Retention will be an issue
over the next few months as teachers and administrators work to assess
students' academic progress. Our challenge is to work together to
ensure academic success for all students by identifying those at risk
for retention and providing timely, appropriate intervention so we
see a decrease in the number of LCS students retained. We also need
to be able to effectively work with our students who are retained
and their families so that they succeed and continue until graduation.
In the Classroom:
What can
teachers do to decrease the number of students being retained?
- Identify, as early as
possible, students at risk for retention and communicate with the
student's parents, principal and the school's Intervention Assistance
Team (IAT).
- Utilize the IAT to identify
a process for success. Remember, the IAT is a resource of support
for you and the student.
- Be knowledgeable of
available intervention and Extended Learning Opportunities.
- Monitor and inform the
principal of unusual individual student performance and/or high
absentee rates.
- Display clear academic
expectations and communicate them to students and parents.
- Utilize instructional
strategies in a variety of ways that maximize time focused on learning
and academic achievement. Examples include:
- Provide an "opening
activity" for students while you handle paperwork/attendance.
- Initiate a learning
activity during topic or activity transitions.
- Engage students
in learning activities during the full school day.
- Convert lunch count
time, transitions, bus line-up times into instructional moments
- have elementary students chart lunch orders, have middle and
high school students ask proficiency-type test questions to
each other.
- Spend the last five
minutes of high school class time reviewing or engaging students
in a short writing assignment (4 to 5 sentences) that has them
discussing what they learned from the day's lesson.
- Encourage students to
demonstrate learning.
- Utilize different teaching
styles - auditory learning, hands-on, instead of one dominant style.
- Embrace a student-centered
teaching environment instead of a teacher-directed one.
- Use cooperative learning
- Encourage active learning
in the classroom. Examples include:
- Students communicating
with the teacher and with each other
- Hands-on learning
opportunities
- Students designing
and updating charts on their academic success
- Differentiate instruction
- Utilize flexible
grouping
- Utilize varied resources
- Getting students
involved - reteaching, discussing, journal writing across the
curriculum
- Do not use "false"
student characteristics as a guideline for retention - i.e., socioeconomic
status, August/September birthdays, minority or small body size.]

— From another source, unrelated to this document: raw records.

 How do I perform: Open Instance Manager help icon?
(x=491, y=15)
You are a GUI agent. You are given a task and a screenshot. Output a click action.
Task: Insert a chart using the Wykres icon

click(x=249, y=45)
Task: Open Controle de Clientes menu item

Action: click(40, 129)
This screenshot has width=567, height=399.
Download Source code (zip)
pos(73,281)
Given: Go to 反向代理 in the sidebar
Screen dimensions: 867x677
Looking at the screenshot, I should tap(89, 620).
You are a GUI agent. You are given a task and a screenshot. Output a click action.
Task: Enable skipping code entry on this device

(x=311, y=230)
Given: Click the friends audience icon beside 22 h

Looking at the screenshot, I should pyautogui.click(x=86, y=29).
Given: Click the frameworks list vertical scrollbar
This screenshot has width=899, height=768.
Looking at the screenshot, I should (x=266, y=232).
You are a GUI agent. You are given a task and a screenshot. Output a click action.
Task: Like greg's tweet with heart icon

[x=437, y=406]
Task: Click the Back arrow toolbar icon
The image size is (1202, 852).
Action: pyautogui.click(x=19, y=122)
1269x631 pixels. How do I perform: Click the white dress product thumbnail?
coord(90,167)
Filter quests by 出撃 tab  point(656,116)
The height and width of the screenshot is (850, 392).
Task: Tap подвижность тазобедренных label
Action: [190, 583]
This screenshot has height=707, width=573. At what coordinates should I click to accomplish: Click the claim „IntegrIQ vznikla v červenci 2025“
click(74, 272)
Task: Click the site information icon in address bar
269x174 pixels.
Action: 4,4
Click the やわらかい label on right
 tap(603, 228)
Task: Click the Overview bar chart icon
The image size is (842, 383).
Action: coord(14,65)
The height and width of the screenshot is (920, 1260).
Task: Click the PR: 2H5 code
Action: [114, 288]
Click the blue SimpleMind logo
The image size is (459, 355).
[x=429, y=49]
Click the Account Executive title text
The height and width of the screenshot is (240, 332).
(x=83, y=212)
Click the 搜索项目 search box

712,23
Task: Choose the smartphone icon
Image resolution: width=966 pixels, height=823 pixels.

- Be aware of and understand
the District's Retention / Promotion Policies and share them with
parents.
- Use assessment to drive
instruction
- Target Teach, OPT, OGT
Intervention/Remediation
Support Services Available
- Safety Net Programs
adopted at each building
- Student Services
- Intervention Assistance
Teams
- ELO Programs (after-school,
individual, group)
- School site volunteers,
both individuals and groups (Ohio Reads)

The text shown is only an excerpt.